Intentó lanzar una mirada de ira a la bola de pelo en movimiento que había interrumpido su beso, pero le resultó difícil mostrarse severo cuando la mujer y el perro parecían tan encantados el uno con el otro.

– ¿Te gustaría cogerlo?

– Oh, sí -dijo Alex alargando los brazos.

Colin le pasó el bulto y miró cómo Alexandra, con los brazos extendidos, sujetaba al cachorro que se movía extasiado.

– Eres tan dulce… -exclamó. Y acurrucó al perrito contra su pecho.
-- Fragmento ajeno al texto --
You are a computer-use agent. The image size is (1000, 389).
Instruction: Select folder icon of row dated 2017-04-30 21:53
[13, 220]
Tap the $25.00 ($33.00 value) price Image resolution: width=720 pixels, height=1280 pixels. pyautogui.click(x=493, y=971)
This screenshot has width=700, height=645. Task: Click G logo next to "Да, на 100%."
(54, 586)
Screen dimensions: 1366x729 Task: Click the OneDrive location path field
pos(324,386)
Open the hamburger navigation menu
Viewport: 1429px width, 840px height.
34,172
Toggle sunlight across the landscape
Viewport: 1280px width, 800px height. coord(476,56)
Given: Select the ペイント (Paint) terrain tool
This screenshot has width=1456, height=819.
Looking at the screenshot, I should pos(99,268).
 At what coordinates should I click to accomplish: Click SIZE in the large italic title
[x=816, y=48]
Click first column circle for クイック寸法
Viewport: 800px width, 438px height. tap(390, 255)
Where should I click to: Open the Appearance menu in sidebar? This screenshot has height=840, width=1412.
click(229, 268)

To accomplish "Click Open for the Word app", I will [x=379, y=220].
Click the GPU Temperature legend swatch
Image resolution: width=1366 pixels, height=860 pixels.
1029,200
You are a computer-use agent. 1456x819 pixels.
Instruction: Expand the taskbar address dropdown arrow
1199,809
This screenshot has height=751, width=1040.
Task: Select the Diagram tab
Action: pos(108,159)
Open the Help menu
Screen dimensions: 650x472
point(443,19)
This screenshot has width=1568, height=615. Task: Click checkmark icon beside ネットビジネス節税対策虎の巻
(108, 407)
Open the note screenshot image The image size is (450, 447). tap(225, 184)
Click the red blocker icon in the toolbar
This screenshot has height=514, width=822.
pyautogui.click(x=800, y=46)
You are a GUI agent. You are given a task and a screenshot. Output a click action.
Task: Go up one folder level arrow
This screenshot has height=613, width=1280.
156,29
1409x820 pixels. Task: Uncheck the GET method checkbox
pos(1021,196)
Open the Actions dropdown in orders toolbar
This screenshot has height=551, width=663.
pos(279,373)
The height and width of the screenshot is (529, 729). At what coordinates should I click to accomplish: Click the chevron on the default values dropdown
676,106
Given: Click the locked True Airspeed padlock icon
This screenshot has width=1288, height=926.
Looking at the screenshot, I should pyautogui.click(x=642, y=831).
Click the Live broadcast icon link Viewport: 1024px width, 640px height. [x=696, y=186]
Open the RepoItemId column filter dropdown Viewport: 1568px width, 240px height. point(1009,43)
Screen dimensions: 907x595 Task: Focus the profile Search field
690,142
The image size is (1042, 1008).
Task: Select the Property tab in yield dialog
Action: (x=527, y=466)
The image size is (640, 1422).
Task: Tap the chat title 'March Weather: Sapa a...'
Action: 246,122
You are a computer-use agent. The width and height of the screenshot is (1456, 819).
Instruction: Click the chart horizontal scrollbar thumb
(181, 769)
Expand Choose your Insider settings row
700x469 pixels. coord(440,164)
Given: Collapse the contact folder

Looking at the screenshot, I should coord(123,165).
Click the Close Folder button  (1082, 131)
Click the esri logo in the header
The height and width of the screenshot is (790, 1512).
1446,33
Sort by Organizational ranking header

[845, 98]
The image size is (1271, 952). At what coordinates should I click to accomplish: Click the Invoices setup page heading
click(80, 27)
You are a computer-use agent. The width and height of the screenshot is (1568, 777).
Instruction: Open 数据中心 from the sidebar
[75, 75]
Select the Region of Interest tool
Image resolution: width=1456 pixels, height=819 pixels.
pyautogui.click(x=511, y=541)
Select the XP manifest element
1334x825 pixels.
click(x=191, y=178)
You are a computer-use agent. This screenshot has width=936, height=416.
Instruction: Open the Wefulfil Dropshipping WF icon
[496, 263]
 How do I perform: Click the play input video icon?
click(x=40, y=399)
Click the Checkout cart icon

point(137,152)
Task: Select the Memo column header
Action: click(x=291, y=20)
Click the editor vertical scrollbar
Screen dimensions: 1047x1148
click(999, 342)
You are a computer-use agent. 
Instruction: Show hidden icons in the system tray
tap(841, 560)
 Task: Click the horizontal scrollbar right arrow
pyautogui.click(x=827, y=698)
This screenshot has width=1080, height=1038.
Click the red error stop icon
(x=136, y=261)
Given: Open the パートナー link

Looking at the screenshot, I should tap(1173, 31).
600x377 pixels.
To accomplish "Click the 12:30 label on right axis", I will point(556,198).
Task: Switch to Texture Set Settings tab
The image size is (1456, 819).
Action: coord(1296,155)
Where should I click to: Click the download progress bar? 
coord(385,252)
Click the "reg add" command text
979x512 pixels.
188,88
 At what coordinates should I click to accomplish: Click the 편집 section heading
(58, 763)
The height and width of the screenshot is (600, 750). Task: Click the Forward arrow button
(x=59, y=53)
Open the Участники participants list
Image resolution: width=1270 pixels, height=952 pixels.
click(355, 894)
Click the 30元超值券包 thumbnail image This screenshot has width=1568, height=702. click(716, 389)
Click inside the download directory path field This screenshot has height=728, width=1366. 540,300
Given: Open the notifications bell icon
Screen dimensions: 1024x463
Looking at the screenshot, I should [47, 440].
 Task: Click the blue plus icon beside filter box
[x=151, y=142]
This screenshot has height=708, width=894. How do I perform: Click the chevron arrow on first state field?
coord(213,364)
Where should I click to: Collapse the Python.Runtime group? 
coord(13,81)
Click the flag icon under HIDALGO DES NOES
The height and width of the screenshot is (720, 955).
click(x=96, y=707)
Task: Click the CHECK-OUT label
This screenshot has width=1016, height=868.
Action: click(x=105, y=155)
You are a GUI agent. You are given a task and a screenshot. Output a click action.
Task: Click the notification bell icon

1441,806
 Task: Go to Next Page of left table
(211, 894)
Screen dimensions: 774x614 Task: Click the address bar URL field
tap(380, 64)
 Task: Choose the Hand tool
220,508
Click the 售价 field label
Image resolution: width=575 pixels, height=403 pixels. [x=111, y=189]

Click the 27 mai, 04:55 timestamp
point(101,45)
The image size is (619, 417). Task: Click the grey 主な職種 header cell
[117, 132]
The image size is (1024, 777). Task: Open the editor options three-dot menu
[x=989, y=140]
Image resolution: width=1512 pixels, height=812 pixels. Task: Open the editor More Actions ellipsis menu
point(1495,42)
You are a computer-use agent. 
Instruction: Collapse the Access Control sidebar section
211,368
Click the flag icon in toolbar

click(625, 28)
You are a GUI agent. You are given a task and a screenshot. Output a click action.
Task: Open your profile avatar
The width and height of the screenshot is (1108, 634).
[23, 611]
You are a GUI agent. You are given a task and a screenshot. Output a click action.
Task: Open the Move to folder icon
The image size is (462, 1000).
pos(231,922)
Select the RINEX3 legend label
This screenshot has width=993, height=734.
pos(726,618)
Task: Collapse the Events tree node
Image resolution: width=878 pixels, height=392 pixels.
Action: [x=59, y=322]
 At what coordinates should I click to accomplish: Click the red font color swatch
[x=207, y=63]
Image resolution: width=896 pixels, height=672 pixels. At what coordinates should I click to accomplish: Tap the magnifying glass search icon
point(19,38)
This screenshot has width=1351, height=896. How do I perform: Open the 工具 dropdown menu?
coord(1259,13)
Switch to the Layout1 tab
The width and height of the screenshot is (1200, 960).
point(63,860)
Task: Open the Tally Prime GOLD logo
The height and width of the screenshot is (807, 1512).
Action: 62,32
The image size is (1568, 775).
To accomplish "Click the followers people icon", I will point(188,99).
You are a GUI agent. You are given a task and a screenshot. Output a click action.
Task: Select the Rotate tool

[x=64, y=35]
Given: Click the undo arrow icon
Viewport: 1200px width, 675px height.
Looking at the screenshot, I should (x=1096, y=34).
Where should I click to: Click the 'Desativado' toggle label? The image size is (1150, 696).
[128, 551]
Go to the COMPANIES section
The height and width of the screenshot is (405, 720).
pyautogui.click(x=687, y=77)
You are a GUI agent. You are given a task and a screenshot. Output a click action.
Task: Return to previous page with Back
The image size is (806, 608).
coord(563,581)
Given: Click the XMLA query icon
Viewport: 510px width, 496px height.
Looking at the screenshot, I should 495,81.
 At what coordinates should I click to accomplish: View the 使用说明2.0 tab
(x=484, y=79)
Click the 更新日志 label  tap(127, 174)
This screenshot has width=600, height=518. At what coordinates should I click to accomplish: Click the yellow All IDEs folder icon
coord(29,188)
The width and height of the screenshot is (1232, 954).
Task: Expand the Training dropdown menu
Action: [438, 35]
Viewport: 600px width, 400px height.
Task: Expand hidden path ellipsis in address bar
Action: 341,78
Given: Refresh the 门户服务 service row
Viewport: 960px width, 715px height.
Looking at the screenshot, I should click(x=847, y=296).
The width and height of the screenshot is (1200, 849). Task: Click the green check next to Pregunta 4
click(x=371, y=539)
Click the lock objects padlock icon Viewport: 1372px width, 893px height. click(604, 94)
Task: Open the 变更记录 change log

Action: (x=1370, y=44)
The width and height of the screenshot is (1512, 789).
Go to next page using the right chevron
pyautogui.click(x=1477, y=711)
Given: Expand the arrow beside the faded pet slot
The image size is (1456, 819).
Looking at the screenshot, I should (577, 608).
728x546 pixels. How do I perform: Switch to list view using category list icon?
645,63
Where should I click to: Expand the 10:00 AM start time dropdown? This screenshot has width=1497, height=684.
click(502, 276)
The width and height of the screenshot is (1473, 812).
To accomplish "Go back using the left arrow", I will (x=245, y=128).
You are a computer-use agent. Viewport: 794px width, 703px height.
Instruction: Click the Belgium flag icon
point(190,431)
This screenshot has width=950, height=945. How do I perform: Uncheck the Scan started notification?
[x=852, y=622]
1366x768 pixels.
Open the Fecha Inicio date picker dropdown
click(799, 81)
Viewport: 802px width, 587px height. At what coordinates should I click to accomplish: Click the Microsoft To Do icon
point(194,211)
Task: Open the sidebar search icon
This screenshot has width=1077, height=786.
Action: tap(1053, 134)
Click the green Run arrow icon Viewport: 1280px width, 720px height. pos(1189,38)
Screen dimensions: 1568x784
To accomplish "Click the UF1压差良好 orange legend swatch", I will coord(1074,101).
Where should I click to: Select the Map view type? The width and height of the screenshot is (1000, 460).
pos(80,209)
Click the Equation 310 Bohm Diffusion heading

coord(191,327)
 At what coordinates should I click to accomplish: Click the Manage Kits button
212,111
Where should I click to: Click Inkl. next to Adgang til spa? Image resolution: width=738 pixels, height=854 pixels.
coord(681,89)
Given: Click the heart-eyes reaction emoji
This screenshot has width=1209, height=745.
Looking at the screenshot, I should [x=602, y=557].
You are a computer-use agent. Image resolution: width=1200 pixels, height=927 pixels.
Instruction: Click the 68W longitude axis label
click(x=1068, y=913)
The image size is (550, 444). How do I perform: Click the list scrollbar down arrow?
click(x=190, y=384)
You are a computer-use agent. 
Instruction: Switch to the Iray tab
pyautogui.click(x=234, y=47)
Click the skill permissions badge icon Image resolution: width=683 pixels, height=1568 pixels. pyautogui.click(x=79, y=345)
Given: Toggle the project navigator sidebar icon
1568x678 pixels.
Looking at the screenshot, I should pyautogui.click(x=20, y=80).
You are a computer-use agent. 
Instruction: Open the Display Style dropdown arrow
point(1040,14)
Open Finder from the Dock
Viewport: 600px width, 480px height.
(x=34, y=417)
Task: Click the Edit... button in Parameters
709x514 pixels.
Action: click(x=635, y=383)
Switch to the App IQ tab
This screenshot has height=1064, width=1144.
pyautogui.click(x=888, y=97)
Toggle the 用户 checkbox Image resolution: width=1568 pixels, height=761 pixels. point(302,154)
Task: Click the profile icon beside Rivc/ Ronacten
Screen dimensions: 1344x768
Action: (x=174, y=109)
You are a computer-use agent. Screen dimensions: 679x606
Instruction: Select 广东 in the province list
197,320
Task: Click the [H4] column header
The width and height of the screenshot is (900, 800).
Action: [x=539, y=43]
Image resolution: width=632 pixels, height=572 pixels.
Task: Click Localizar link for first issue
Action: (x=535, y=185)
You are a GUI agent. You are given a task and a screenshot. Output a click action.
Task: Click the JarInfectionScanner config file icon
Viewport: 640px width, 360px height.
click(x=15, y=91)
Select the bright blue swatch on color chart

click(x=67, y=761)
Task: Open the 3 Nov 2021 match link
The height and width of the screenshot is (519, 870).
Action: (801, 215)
Cuando hundió el rostro en el pelo suave y negro del animal y le besó delicadamente la cabeza, el cachorro se calmó y dejó escapar lo que parecía un suspiro de satisfacción.

El maldito perro era listo, decidió Colin.

Y también muy afortunado.

– Es absolutamente maravilloso -dijo Alexandra, mirando a Colin y sonriéndole-. ¿Es tuyo?

– Sí -dijo Colin sin vacilar-. Es el regalo que mi hermano mencionó. Nathan siempre me obsequia con algo que necesita alimento y cuidados, así que no me ha sorprendido. De hecho, debería sentirme aliviado por no haber recibido una bandada de gansos o un rebaño de vacas como regalo.

– ¿Tiene nombre?

Miró al pequeño animal, acurrucado en los brazos de Alexandra, con su cabecita perfectamente encajada en la generosa curva de sus senos y dijo:

– Lucky. Su nombre es Lucky. Afortunado…

– Un nombre muy bonito… Lucky.

– Y muy apropiado, dado que está cerca de ti. -Dio un paso hacia ella e incapaz de no tocarla, pasó los dedos por su suave mejilla-. ¿Cómo te encuentras esta mañana?

– Un poco… tierna, pero de un modo delicioso.

– Delicioso… -murmuró él, inclinándose y acariciándole el cuello con los labios-. Eso describe perfectamente la pasada noche.